Dans le but de restaurer l’autonomie de chacun dans le groupe familial, et de prendre conscience de l’installation insidieuse du double hikikomori (enfermement relationnel de la famille en miroir de celui du jeune), les entretiens de guidance se centrent dès lors sur :
- Constater que mettre la pression est devenu contre productif
- travailler le déplacement de la culpabilité sur la situation hikikomori
- accepter la différenciation d’avec les parents plutôt que l’imitation ou identification
- ne pas s’isoler soi-même, provoquer l’intervention d’un tiers (soignant, famille, amis, ou même technicien, ménage…)

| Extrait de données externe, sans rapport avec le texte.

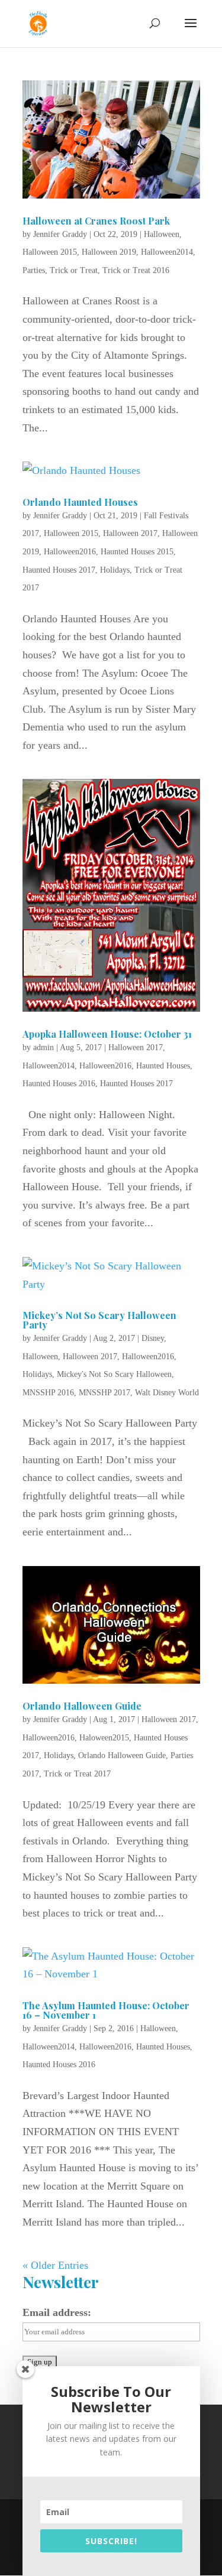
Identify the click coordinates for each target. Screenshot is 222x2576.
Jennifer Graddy (60, 234)
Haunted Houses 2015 (137, 551)
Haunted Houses (163, 1065)
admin (43, 1047)
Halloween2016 (70, 551)
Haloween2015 (104, 1737)
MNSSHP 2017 (104, 1392)
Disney (152, 1338)
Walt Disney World (167, 1392)
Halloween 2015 (49, 252)
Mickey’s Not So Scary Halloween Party (99, 1320)
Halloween (161, 234)
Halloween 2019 (109, 252)
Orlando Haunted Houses (80, 502)
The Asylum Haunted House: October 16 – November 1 (105, 2010)
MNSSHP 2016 (48, 1392)
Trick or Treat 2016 (135, 270)
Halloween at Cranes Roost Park (96, 221)
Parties (33, 270)
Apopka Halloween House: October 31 (107, 1034)
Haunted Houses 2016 (58, 1083)
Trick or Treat (74, 270)
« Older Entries (55, 2265)
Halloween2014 (167, 252)
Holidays (115, 570)
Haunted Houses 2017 (58, 570)
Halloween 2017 (130, 533)
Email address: (56, 2312)
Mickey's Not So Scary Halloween (114, 1374)
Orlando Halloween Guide (81, 1706)
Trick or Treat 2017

- faciliter la sociabilité des parents par le groupe familles/ professionnels
- lutter contre l’invisibilité sociale du jeune par les aides sociales
EN RESUME
L’enfermement à domicile du jeune est un problème mondial, particulièrement important en France (160 lettres de familles France entière reçues en 2 ans sur un seul guichet d’entrée)
Qu’il soit associé ou non à un diagnostic psychiatrique
- C’est une conduite qui tend à se répéter
- Qui enferme la famille aussi
- Dans une difficulté partagée d’attachement/ séparation
C’est un auto sabotage plutôt involontaire que choisi
- La qualité de vie est inférieure à celle des déprimés (BIBLIO)
- Le maniement d’Internet est bien loin d’une vie professionnelle
- L’intérêt pour la géopolitique peut frôler le complotisme
Soulager le fardeau familial par des entretiens de guidance
- Sortir de la culpabilité et la honte
- En finir avec les parents de l’enfance
- Se débarrasser de la pression
- Sortir de l’isolement et faire intervenir des tiers
Sensibiliser la réponse psychiatrique avec les outils de la visite à domicile et de la prise en charge communautaire ?
Parfois se pose l’indication d’hospitalisation dans un service qui prend son temps, en accord complet avec la famille.